In a move that seems designed to protect savings institutions that sell home loans, the Office of Thrift Supervision (OTS) has issued revised guidance to its regulatees with respect to making home loans, especially those that are destined to be sold in the secondary market, including to government-sponsored entities. In Regulatory Bulletin 37-24, the OTS refined the guidance that it issued in March 2007 (Regulatory Bulletin 37-18) to make clear that "it has been and remains OTS policy that savings associations use prudent underwriting and documentation standards for all loans they originate, both for those to be held in portfolio and those originated for sale."
In the new bulletin the OTS reminds savings institutions that they are exposed to risk on loans sold to the extent that such loans may be "put back" to the institution. For example, many contracts between selling institutions and buyers provide that if the loan defaults within 120 days, the buyer may "put back" the loan to the seller. Other "put back" remedies may also apply depending on the provisions of the contract between the selling institution and the buyer.

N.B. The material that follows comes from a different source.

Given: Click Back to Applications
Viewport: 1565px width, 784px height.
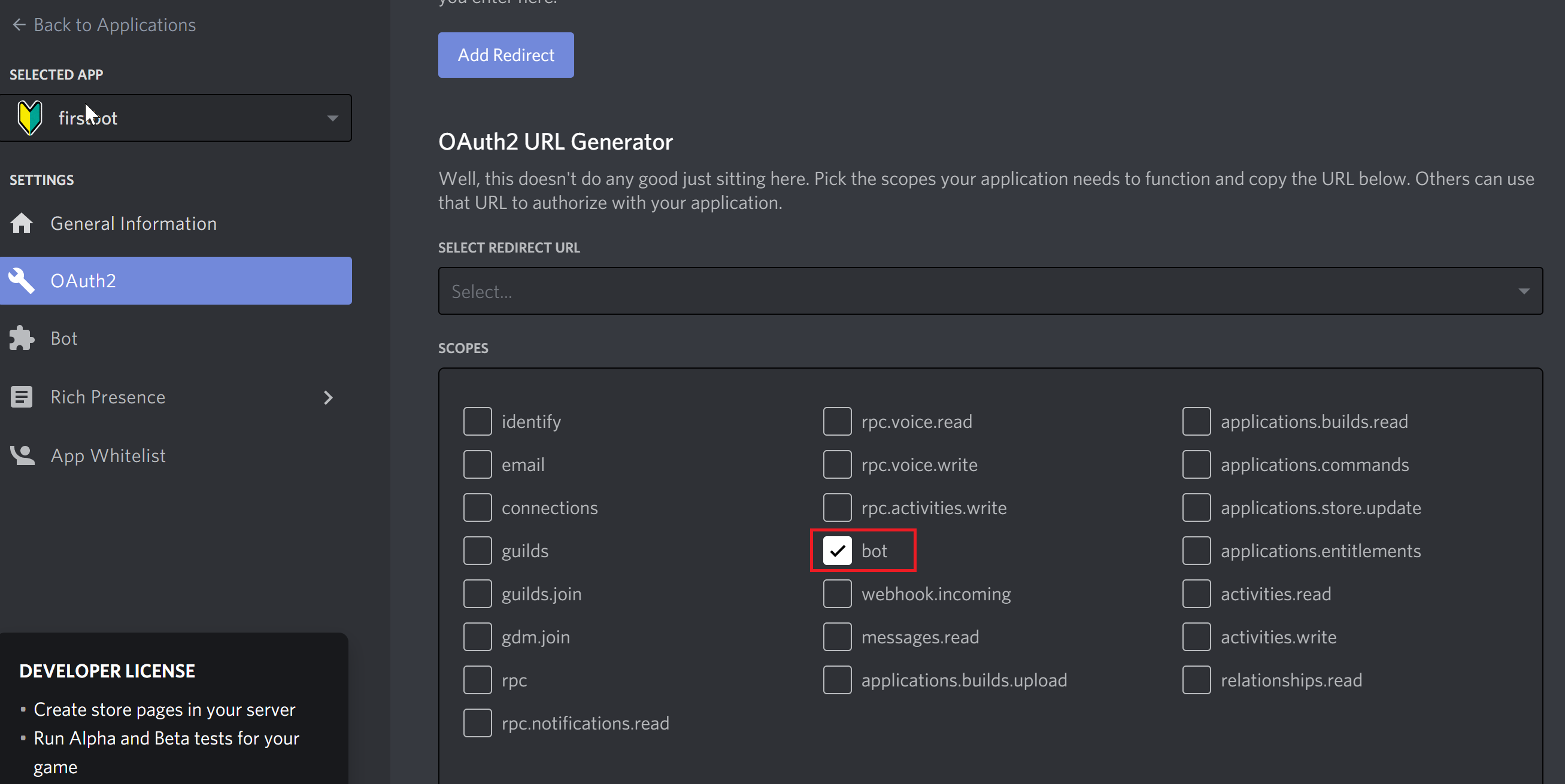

It does appear, however, that institutions do not have to use precisely the same underwriting standards for loans for portfolio versus loans intended to be sold. Thus the OTS stated that "OTS expects that loans originated for sale will be underwritten to comply with both the institution’s Board-approved loan policies for such programs and with all existing regulations and supervisory guidance governing the documentation and underwriting standards for residential mortgages." (Emphasis added.) The upshot appears to be that the standards may differ as long as "existing regulations and supervisory guidance" are followed. The concern appears to be that institutions not be caught with unacceptable loans in the event that their pipeline becomes unsaleable.
OTS stated that "experience has shown that the level of pipeline, warehouse, and credit-enhancing repurchase exposure for mortgage loans originated for sale to non-government sponsored enterprise purchasers can constitute a concentration risk.... Given the concentration risk, the Board-approved loan policy should establish a limit for aggregate pipeline, warehouse, and credit-enhancing repurchase exposure from such lending programs. A savings association will receive closer supervisory review of its concentration risk when such exposure exceeds its Tier 1 capital."